Video will be uploaded here: https://www.youtube.com/c/MaxFast23

This is his 42th WR and surprisingly his second WR in 3x3. This was his 103rd competition and he updated his 3x3 avg PR by 0.12 seconds. His home PB is much faster than this though.
Congrats Max! Boom baby!

Other place announcement of the record - https://forum.worldcubeassociation.org/t/max-park-3x3-wr-average-5-47-seconds/16283

__
https://www.reddit.com/r/Cubers/comments/qouatl


----------



## ender9994 (Nov 7, 2021)

Not surprised at all! Congrats to him


----------



## gruuby (Nov 7, 2021)

I have a feeling that this record will be broken soon. Congrats to Max though!


----------



## any name you wish (Nov 7, 2021)

This is so exciting! After the fourth solve, he was guaranteed to get a 5.57 NAR Average or better, and then he pulled out this. Crazy.

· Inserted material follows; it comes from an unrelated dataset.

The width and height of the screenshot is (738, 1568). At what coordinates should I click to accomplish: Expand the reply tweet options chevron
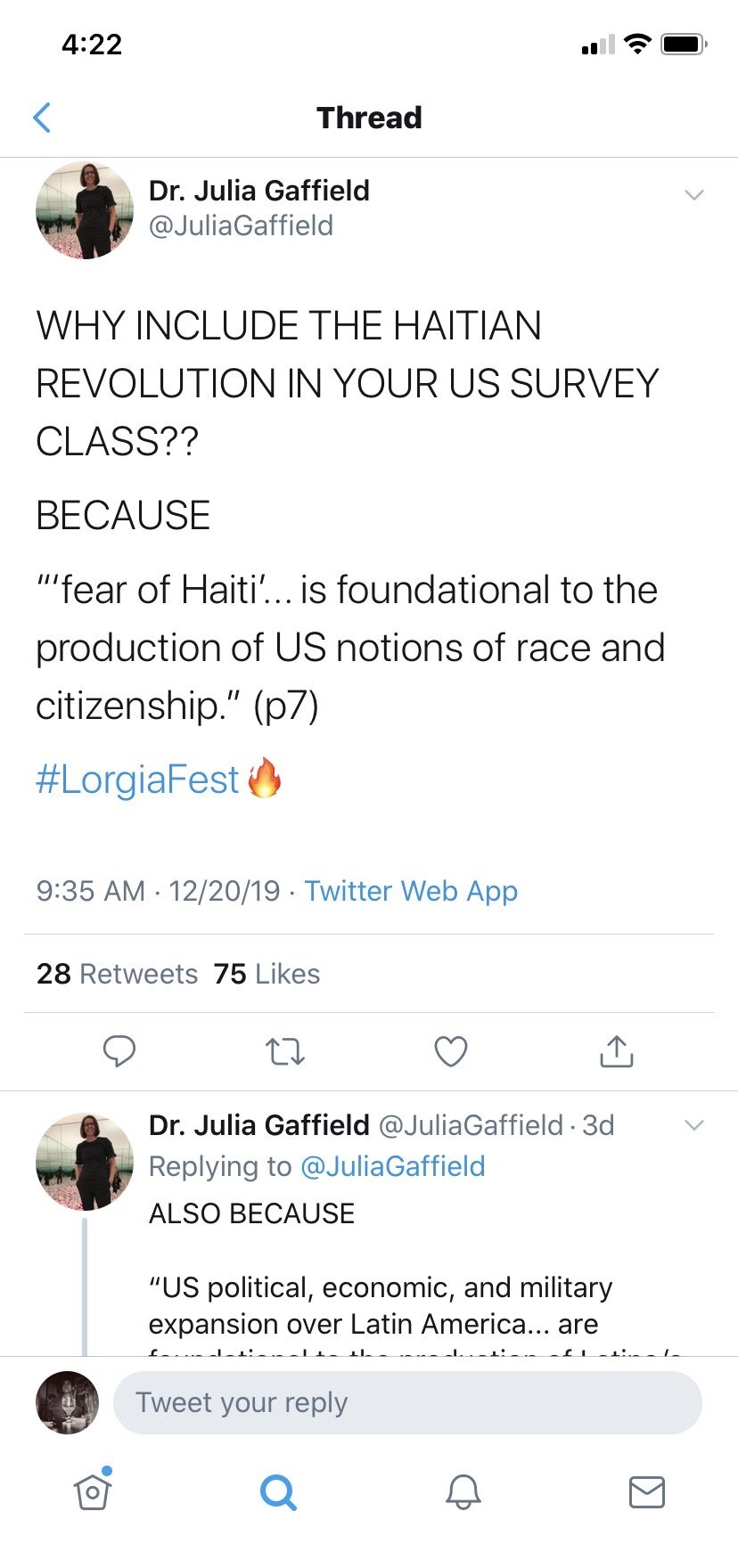[x=694, y=1125]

This is his second ever 3x3 world record.


----------



## DuckubingCuber347 (Nov 7, 2021)

I'm not surprised by the average but I am surprised by the record. I didn't know he had a comp.


----------



## Filipe Teixeira (Nov 7, 2021)

baby boomer!


----------



## carcass (Nov 7, 2021)

Sheeeesh
I got to talk to him some at Utah Fall 2021. Really cool guy. GJ on the record!


----------



## OtterCuber (Nov 7, 2021)

Congratulations, Max!!


----------



## CodingCuber (Nov 7, 2021)

Hey, world record announcements are my job!

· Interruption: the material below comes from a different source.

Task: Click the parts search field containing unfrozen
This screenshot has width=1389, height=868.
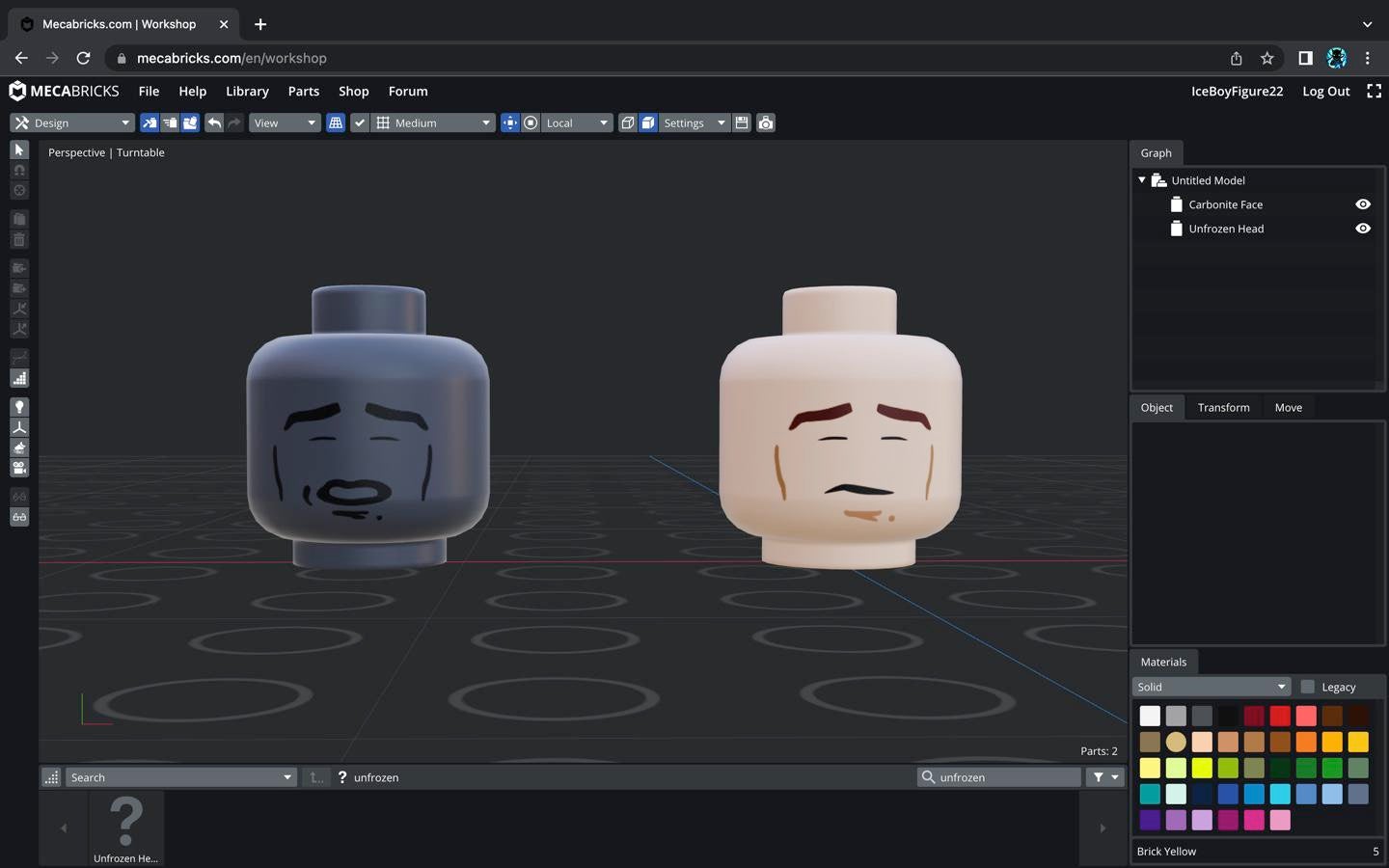Action: tap(1006, 777)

Congratulations to Max, incredibly well deserved.


----------



## qwr (Nov 7, 2021)

Incredible. Can't wait for the video


----------



## Scollier (Nov 7, 2021)

This is insane! Congrats to him!!


----------



## Cuberstache (Nov 7, 2021)

Well-deserved for sure. Based on his YouTube channel, his is definitely the fastest 3x3 solver in the world right now. He can absolutely improve this.


----------



## J41 (Nov 7, 2021)

What a result! Awesome.


----------



## cuberswoop (Nov 7, 2021)

Tymon hurry up already. 

Hoorah Max!


----------



## CubeRed (Nov 7, 2021)

#BOOMBABY


----------



## fun at the joy (Nov 7, 2021)

already beaten in the second round


----------



## turtwig (Nov 7, 2021)

Looks like the new WR is the first pure sub-6 average, too.


----------



## cuberswoop (Nov 7, 2021)

fun at the joy said:


> already beaten in the second round


Guess I can kiss my long-term dreams goodbye.


----------



## DuckubingCuber347 (Nov 7, 2021)

fun at the joy said:


> already beaten in the second round
> View attachment 17604


@abunickabhi you didn't even wait until the comp was over before posting?

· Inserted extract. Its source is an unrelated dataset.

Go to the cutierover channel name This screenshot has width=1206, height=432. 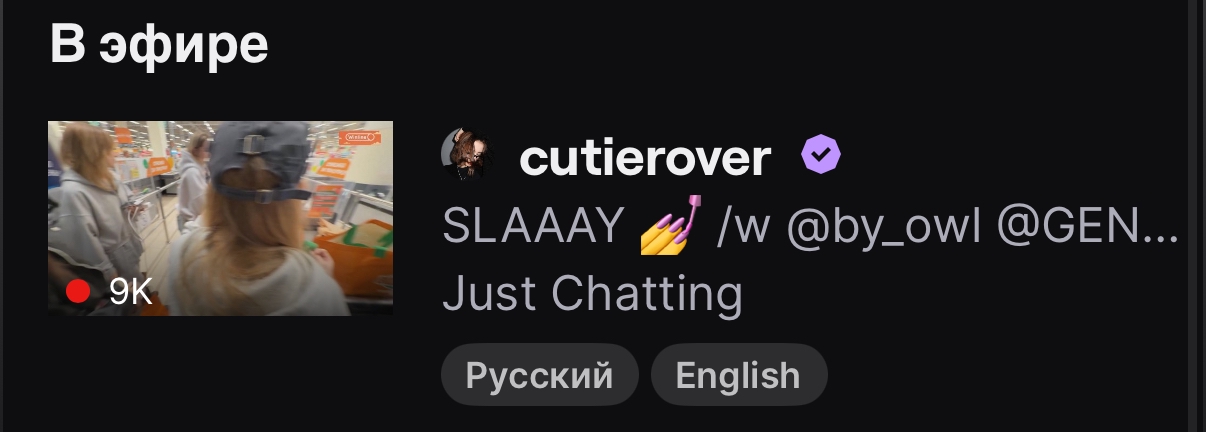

I knew something felt incomplete. This is what I would expect!


----------



## Filipe Teixeira (Nov 7, 2021)

cuberswoop said:


> Guess I can kiss my long-term dreams goodbye.


rip Cuberswoop (2021-2021)


----------



## any name you wish (Nov 7, 2021)

Now he has 5.32!


----------



## ender9994 (Nov 7, 2021)

Can't wait to see the results from the finals.


----------



## CubeRed (Nov 7, 2021)

Nuuk cuber said:


> I have a feeling that this record will be broken soon. Congrats to Max though!


Very true.


----------



## any name you wish (Nov 7, 2021)

Nuuk cuber said:


> I have a feeling that this record will be broken soon. Congrats to Max though!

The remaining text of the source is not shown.